Riprendiamo dalla STAMPA di oggi, 14/06/2017, a pag. 1-8, con il titolo "Lupi solitari e reti jihadiste. Ecco chi colpisce l’Occidente per mano del Califfato", il commento di Lorenzo Vidino; dal FOGLIO, con il titolo "Ultimo tango a Raqqa", il commento di Daniele Raineri.
Ecco gli articoli:
LA STAMPA - Lorenzo Vidino: "Lupi solitari e reti jihadiste. Ecco chi colpisce l’Occidente per mano del Califfato"
Il commento di Lorenzo Vidino, sminuisce di fatto il ruolo dell'ideologia religiosa - l'islam - nella maturazione del terrorismo, che non a caso va definito per quello che è: "terrorismo islamico".
Ecco il pezzo:
Ideologia d'odio: il pifferaio magico dell'islam
Negli ultimi tre anni, l’Europa e il Nord America sono stati colpiti da un’ondata senza precedenti di attacchi terroristici. Quali sono gli obiettivi del terrore? Chi sono gli individui che hanno eseguito questi attentati? Come si sono radicalizzati? Sono nati e cresciuti in Occidente o rappresentano una minaccia esterna (cioè sono rifugiati e migranti)? Hanno trascorsi criminali? Erano ben istruiti e integrati o, al contrario, vivevano ai margini della società? Hanno agito da soli? Quali erano le loro connessioni con lo Stato islamico?
Per cercare di rispondere a questi e altri quesiti dai fondamentali risvolti di policy, un nuovo studio, di cui sono co-autore insieme a Francesco Marone, e pubblicato da Ispi e George Washington University, ha analizzato i 51 attacchi e i 66 attentatori che hanno colpito l’Occidente dalla nascita del Califfato nel giugno del 2014 a oggi. I dati che ne sono derivati, e che sono qui parzialmente sintetizzati, danno una panoramica dettagliata della minaccia, utile a capirne l’entità e le caratteristiche.
____________
> [Compiti da svolgere]
A. Rispondi alle seguenti domande sul testo sul terrorismo in Occidente, una per riga:
(i) Da quale giornale è ripreso il commento di Daniele Raineri, e con quale titolo?
(ii) Chi è indicato come co-autore del nuovo studio?
(iii) Quanti attacchi e quanti attentatori ha analizzato lo studio?
B. Cita fedelmente il passo del testo sul terrorismo in Occidente, cominciando dalle parole "Per cercare di" e fermandoti dopo le parole "e le caratteristiche.".
C. Scrivi il seguito del testo sul terrorismo in Occidente, proseguendo dopo la sua ultima frase.
Le voci provengono da un'altra fonte.

> [Materiale]
____________
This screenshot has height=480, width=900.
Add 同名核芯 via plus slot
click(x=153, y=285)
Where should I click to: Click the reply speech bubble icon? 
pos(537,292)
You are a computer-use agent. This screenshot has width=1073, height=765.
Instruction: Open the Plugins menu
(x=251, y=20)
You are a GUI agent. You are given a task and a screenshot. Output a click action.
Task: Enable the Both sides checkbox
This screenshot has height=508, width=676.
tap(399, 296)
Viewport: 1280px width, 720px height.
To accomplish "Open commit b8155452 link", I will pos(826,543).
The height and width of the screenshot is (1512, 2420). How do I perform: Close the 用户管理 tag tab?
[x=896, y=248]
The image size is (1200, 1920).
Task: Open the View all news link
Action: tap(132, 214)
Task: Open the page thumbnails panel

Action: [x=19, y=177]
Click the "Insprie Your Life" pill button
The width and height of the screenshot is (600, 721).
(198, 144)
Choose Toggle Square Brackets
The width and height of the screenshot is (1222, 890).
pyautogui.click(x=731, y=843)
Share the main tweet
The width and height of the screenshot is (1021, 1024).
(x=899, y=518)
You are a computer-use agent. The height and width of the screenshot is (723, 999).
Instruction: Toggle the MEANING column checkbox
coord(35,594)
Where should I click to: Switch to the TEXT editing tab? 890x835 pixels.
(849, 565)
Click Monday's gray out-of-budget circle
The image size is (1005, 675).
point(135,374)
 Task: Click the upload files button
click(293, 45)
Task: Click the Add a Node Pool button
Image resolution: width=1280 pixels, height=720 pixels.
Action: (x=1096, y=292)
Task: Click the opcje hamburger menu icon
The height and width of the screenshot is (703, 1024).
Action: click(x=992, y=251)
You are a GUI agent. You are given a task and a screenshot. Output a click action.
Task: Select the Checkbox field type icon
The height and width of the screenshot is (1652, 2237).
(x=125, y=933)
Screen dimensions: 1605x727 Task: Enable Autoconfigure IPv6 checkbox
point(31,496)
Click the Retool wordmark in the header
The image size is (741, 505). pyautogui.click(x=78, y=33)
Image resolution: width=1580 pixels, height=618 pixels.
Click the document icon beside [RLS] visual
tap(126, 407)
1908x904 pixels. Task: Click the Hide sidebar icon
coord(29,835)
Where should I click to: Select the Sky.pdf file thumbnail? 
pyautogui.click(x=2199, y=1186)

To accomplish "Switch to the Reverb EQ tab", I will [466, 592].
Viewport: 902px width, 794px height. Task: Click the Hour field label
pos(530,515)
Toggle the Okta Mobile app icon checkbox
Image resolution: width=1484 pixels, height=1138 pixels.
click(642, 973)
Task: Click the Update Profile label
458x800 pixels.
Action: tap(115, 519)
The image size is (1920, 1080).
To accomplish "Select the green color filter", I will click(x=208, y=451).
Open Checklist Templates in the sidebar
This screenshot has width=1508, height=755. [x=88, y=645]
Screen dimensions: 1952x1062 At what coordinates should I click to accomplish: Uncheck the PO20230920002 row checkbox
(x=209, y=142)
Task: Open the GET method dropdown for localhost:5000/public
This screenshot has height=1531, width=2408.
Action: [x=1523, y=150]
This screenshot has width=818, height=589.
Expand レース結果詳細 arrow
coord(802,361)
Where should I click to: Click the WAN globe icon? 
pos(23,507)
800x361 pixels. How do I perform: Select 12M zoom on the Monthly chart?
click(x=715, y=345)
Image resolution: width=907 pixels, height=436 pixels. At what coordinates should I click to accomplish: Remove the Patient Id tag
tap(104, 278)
____________
> [Risposte ai compiti]
A.
(i) Dal Foglio, con il titolo "Ultimo tango a Raqqa".
(ii) Francesco Marone.
(iii) 51 attacchi e 66 attentatori.

B.
Per cercare di rispondere a questi e altri quesiti dai fondamentali risvolti di policy, un nuovo studio, di cui sono co-autore insieme a Francesco Marone, e pubblicato da Ispi e George Washington University, ha analizzato i 51 attacchi e i 66 attentatori che hanno colpito l’Occidente dalla nascita del Califfato nel giugno del 2014 a oggi. I dati che ne sono derivati, e che sono qui parzialmente sintetizzati, danno una panoramica dettagliata della minaccia, utile a capirne l’entità e le caratteristiche.

C.
Innanzitutto i 51 attacchi, che in totale hanno provocato 395 vittime e almeno 1549 feriti, variano enormemente in termini di sofisticatezza, letalità, bersagli e legami con lo Stato islamico. Alcuni sono attentati coordinati con un ingente numero di vittime, sul modello di quelli avvenuti a Parigi nel novembre 2015. Ma la maggior parte sono azioni eseguite da attori solitari, spesso all’arma bianca e pertanto meno letali (ma l’attentato compiuto con un camion a Nizza da un lupo solitario ha causato 86 vittime). Sono tutte azioni compiute da soggetti ispirati dall’ideologia jihadista, ma solo l’8% degli attacchi sono stati perpetrati da individui che hanno ricevuto ordini direttamente dai vertici del Califfato e 26% sono stati compiuti da individui aventi una qualche forma di connessione con lo Stato islamico, ma che hanno agito autonomamente.
A conferma che lo spontaneismo, pericoloso perché imprevedibile, domini la presente ondata di jihadismo, il 66% degli attacchi sono stati compiuti da soggetti privi di qualsiasi legame operativo col Califfato. E solo il 38% degli attacchi è stato rivendicato da gruppi jihadisti (quasi sempre dallo Stato Islamico). Il Paese più colpito è la Francia (17), seguito da Stati Uniti (16), Germania (6), Regno Unito (4), Belgio (3), Canada (3), Danimarca e Svezia (1).
Chi sono gli attentatori? Nonostante la crescente presenza femminile nelle reti jihadiste, su un totale di 66 attentatori vi sono solo 2 donne. E nonostante vi sia una generale tendenza verso la radicalizzazione di individui sempre più giovani, l’età media degli attentatori è di 27,3 anni (con solo 5 minorenni). Il 17% sono convertiti all’Islam, con percentuali sensibilmente più elevate in Nord America. Il 57% ha trascorsi criminali. Solo il 18% vanta un’esperienza di combattimento all’estero come foreign fighter; tuttavia, tendenzialmente, tale tipologia di terroristi è coinvolta negli attacchi più letali.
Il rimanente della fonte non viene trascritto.